Cass. crim., 7 juin 2017, no 15-87214, ECLI:FR:CCASS:2017:CR01227, FS–PB (cassation CA Chambéry, 12 nov. 2015), M. Guérin, prés. - SCP Thouin-Palat et Boucard, av.
D'une part, il ne résulte d'aucun texte ou principe général du droit de l'Union européenne, ni d'une jurisprudence bien établie de la CJUE, que le principe de l'application rétroactive de la peine plus légère fait obstacle à ce que soient poursuivis et sanctionnés les délits d’emploi d'étrangers non munis d'une autorisation de travail, aide à l'entrée, à la circulation ou au séjour irréguliers d'étrangers en France et travail dissimulé commis à l'égard de ressortissants roumains et dont tous les éléments constitutifs ont été réunis antérieurement au 1er janvier 2014, date de la levée de la totalité des restrictions à l'accès au marché du travail pour les ressortissants de la Roumanie, laquelle constitue une situation de fait, étrangère auxdits éléments constitutifs de ces infractions.
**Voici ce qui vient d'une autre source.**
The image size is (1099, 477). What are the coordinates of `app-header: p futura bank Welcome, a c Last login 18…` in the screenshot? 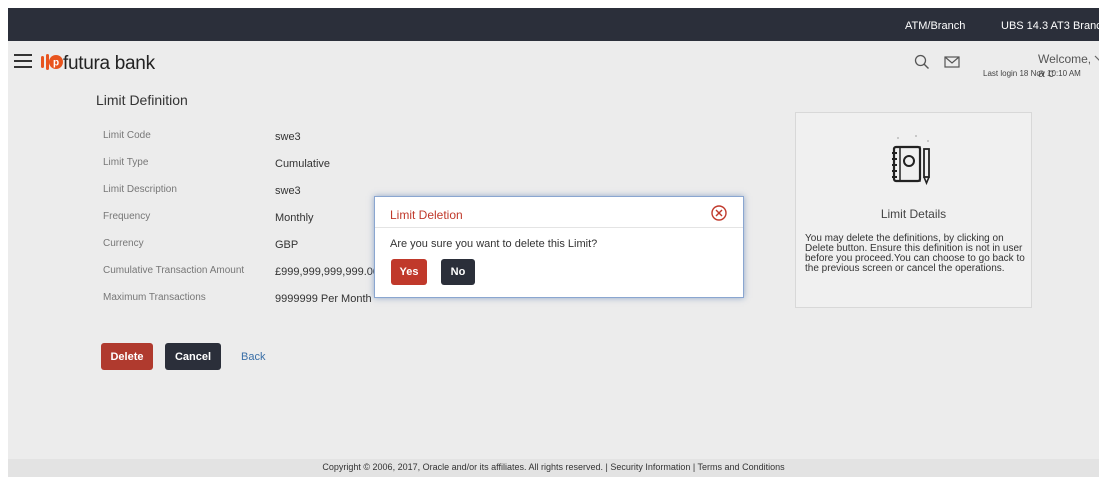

D'autre part, toute autre interprétation de ces principes et de ces dispositions, dès lors qu'elle aurait pour conséquence d'encourager le trafic de main d'œuvre en fraude aux droits des ressortissants d'un État ayant engagé le processus d'adhésion à l'Union serait contraire aux objectifs recherchés par le droit de l'Union, tel qu'interprété désormais par la CJUE dans son arrêt C-218/ 15 du 6 octobre 2016.